Copying starts at the line containing "Click file upload" and stops after the last line of the records; each line is repeated exactly, and pictures are skipped.

BEGIN Supplied material

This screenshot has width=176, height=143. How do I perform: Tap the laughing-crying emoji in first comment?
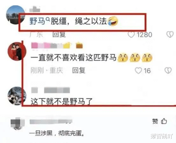click(x=113, y=21)
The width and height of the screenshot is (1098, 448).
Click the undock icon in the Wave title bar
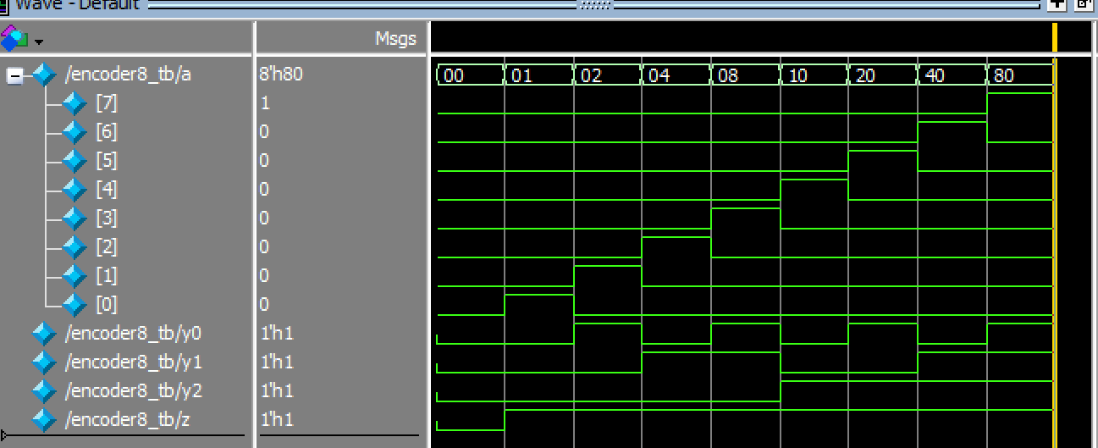[x=1083, y=4]
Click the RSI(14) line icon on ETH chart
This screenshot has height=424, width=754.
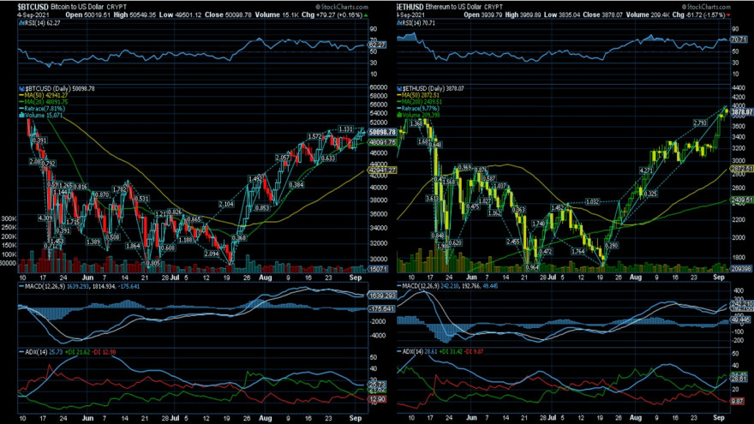pos(399,22)
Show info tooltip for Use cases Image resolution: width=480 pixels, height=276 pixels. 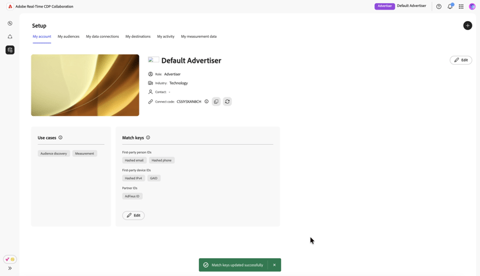pos(61,138)
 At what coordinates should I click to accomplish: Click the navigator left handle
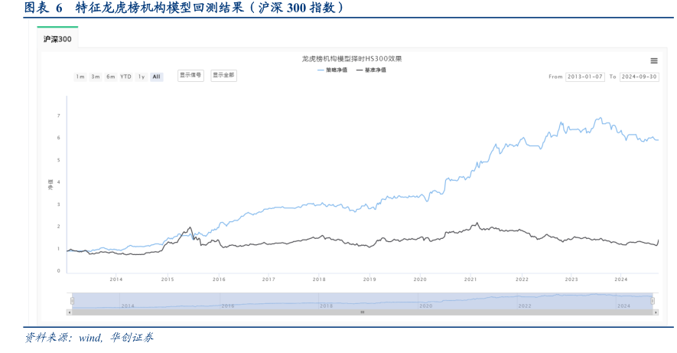click(x=73, y=300)
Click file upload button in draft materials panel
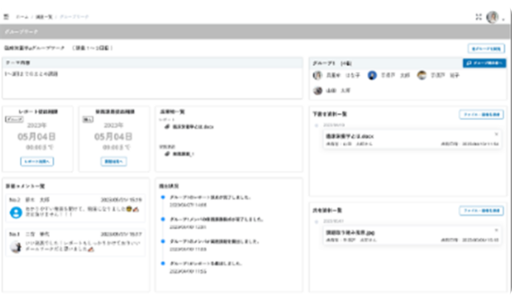This screenshot has height=302, width=512. (481, 114)
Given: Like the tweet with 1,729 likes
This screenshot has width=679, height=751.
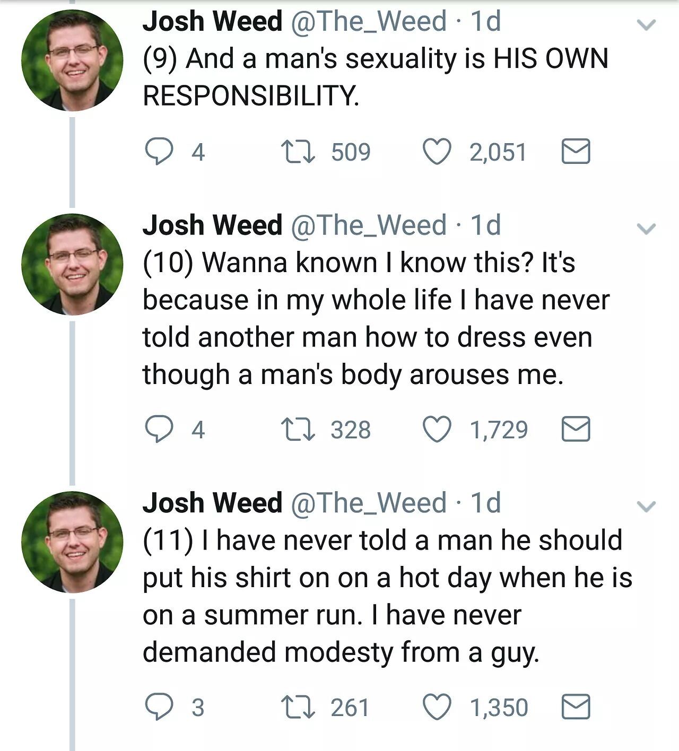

END Supplied material

**Answer to this task:**
Click file upload button in draft materials panel
This screenshot has height=302, width=512. (481, 114)
Given: Like the tweet with 1,729 likes
This screenshot has width=679, height=751.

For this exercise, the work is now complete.